(Task instructions): Quote exactly and only this range of lines in the data below: the line that holds "The image size is (708, 376)." to the line that holds "Task: Click the Delete policy button", both included.

[Stored items from a collection]

————

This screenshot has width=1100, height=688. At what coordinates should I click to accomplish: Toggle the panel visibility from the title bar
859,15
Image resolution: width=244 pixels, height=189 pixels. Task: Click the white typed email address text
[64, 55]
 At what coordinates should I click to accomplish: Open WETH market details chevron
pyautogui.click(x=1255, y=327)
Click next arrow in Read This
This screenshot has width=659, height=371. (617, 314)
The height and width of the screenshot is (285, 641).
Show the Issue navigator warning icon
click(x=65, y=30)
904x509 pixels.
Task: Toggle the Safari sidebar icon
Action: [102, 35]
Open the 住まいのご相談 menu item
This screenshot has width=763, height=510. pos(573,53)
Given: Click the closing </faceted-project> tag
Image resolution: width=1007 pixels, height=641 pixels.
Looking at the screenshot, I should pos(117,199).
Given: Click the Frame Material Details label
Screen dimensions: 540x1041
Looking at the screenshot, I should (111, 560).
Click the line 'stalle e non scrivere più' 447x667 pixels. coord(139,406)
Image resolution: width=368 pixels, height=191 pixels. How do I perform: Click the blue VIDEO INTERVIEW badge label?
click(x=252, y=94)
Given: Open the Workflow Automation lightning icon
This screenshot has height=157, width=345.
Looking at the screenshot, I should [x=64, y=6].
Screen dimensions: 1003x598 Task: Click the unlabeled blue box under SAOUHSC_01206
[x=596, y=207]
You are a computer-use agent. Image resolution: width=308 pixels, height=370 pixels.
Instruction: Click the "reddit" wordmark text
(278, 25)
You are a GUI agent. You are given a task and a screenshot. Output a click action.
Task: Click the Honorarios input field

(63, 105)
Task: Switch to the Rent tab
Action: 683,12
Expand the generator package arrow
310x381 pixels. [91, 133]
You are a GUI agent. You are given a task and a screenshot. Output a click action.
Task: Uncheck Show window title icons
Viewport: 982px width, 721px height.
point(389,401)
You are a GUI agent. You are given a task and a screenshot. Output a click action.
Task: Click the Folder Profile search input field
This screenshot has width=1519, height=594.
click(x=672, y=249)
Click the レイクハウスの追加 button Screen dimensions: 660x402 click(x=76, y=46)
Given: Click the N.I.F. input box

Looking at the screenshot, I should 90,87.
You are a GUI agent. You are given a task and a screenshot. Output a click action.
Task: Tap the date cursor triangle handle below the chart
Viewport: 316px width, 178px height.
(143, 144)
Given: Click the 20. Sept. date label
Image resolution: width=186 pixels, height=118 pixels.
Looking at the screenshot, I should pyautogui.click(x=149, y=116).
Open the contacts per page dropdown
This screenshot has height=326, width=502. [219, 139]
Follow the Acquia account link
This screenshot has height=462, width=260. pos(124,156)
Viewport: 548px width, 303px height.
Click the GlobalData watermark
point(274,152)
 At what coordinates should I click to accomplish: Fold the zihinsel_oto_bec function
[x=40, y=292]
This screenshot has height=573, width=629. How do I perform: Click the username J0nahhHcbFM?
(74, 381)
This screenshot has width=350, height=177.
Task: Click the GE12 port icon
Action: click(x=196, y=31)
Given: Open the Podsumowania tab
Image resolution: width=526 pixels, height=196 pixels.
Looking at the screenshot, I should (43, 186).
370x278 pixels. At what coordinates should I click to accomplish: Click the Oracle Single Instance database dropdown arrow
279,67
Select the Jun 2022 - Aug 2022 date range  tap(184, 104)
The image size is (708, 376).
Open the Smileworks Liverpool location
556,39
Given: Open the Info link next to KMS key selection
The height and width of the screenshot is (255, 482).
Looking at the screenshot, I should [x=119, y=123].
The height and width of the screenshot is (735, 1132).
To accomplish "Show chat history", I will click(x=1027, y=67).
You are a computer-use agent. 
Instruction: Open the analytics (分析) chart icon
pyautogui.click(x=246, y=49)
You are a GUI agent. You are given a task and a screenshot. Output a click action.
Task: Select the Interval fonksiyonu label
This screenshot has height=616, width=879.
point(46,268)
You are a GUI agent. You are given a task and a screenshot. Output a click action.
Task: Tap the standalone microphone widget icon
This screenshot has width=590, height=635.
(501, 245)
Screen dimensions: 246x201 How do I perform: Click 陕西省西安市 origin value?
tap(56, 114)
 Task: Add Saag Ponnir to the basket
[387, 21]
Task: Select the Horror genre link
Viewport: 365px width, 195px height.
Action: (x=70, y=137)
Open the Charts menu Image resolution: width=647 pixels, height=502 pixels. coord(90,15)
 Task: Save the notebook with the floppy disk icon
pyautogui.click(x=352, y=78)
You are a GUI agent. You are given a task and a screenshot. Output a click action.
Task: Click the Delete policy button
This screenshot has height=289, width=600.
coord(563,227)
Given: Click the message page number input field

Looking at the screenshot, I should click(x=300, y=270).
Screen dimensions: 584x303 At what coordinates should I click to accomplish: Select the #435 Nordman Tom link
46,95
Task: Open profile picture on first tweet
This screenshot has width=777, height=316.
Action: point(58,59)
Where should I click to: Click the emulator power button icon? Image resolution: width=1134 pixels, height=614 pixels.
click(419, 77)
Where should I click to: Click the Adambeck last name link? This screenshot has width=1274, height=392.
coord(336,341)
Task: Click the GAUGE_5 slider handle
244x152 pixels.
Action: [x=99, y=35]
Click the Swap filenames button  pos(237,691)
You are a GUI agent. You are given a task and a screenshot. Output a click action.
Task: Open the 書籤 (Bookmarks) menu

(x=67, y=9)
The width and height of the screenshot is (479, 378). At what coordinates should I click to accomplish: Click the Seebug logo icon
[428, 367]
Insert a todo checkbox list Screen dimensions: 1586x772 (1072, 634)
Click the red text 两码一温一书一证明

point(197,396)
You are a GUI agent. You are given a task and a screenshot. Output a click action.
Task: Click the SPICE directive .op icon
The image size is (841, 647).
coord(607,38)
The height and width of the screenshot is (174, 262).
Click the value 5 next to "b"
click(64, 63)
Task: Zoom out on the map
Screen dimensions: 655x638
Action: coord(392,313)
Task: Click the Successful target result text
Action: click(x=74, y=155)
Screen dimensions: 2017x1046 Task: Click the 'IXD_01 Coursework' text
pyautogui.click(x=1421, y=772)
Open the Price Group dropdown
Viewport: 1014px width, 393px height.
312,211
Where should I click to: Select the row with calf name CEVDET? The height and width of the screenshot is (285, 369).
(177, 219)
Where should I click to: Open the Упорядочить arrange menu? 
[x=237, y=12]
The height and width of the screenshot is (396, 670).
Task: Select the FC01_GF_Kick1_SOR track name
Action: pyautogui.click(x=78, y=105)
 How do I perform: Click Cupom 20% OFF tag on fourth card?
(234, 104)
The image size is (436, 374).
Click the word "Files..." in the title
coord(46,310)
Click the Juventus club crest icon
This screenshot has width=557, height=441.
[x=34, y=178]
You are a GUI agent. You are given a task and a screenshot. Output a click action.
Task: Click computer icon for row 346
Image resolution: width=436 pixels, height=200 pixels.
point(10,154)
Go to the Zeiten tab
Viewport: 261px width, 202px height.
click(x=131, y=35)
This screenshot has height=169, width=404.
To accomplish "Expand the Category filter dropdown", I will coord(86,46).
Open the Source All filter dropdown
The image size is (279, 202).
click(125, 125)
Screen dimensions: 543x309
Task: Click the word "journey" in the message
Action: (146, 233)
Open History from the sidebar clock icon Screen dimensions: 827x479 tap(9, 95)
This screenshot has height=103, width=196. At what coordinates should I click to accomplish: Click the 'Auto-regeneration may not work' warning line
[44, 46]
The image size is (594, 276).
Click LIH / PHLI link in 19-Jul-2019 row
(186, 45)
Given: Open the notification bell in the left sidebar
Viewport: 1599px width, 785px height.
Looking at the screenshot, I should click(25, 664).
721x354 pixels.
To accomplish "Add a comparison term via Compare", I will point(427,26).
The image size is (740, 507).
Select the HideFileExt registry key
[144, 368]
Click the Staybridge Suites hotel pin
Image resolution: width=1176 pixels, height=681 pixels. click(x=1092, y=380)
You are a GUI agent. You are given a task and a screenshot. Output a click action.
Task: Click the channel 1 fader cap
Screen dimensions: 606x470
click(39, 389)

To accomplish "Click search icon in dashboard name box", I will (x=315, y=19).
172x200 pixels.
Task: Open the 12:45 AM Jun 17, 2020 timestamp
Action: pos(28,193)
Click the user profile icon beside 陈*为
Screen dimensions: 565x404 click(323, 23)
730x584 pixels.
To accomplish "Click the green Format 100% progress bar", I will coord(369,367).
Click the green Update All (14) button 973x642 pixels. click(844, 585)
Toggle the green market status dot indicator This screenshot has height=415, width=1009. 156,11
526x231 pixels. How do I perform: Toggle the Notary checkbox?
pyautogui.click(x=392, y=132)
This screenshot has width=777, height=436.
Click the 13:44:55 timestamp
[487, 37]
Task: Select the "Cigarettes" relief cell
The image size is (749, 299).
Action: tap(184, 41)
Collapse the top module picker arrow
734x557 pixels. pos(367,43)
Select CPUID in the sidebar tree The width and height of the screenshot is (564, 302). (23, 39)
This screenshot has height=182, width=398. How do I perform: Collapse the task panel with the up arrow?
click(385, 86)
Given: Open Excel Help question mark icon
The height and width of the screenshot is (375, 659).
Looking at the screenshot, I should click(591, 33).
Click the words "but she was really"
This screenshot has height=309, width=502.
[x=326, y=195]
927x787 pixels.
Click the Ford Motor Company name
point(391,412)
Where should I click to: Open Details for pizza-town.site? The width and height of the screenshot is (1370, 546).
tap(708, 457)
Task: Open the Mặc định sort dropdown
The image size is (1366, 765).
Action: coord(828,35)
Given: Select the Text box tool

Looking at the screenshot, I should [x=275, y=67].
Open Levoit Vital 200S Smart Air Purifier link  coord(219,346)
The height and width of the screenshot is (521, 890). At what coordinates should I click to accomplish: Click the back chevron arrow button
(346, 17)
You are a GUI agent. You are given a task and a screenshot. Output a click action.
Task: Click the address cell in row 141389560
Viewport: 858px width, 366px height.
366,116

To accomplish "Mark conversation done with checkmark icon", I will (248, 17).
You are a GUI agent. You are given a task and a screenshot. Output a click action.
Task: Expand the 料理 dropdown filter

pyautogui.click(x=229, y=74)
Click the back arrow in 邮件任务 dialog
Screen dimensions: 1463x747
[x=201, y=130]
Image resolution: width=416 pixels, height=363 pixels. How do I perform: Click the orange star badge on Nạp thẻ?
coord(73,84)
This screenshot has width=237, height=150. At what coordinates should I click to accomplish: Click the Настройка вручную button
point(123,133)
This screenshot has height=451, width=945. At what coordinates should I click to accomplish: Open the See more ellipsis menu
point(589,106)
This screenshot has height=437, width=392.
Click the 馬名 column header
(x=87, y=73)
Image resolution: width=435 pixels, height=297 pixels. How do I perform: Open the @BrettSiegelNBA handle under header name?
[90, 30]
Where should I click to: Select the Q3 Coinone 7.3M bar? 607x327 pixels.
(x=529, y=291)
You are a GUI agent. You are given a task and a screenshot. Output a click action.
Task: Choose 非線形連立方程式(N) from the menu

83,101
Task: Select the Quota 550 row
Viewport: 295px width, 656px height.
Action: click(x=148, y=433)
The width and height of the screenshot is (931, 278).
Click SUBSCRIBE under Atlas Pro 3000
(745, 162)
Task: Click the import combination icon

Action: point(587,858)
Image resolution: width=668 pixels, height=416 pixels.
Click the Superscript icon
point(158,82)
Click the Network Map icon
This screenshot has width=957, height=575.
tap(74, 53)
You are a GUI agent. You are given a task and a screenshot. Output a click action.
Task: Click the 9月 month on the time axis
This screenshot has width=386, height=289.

————

(Answer space):
The image size is (708, 376).
Open the Smileworks Liverpool location
556,39
Given: Open the Info link next to KMS key selection
The height and width of the screenshot is (255, 482).
Looking at the screenshot, I should [x=119, y=123].
The height and width of the screenshot is (735, 1132).
To accomplish "Show chat history", I will click(x=1027, y=67).
You are a computer-use agent. 
Instruction: Open the analytics (分析) chart icon
pyautogui.click(x=246, y=49)
You are a GUI agent. You are given a task and a screenshot. Output a click action.
Task: Select the Interval fonksiyonu label
This screenshot has height=616, width=879.
point(46,268)
You are a GUI agent. You are given a task and a screenshot. Output a click action.
Task: Tap the standalone microphone widget icon
This screenshot has width=590, height=635.
(501, 245)
Screen dimensions: 246x201 How do I perform: Click 陕西省西安市 origin value?
tap(56, 114)
 Task: Add Saag Ponnir to the basket
[387, 21]
Task: Select the Horror genre link
Viewport: 365px width, 195px height.
Action: (x=70, y=137)
Open the Charts menu Image resolution: width=647 pixels, height=502 pixels. coord(90,15)
 Task: Save the notebook with the floppy disk icon
pyautogui.click(x=352, y=78)
You are a GUI agent. You are given a task and a screenshot. Output a click action.
Task: Click the Delete policy button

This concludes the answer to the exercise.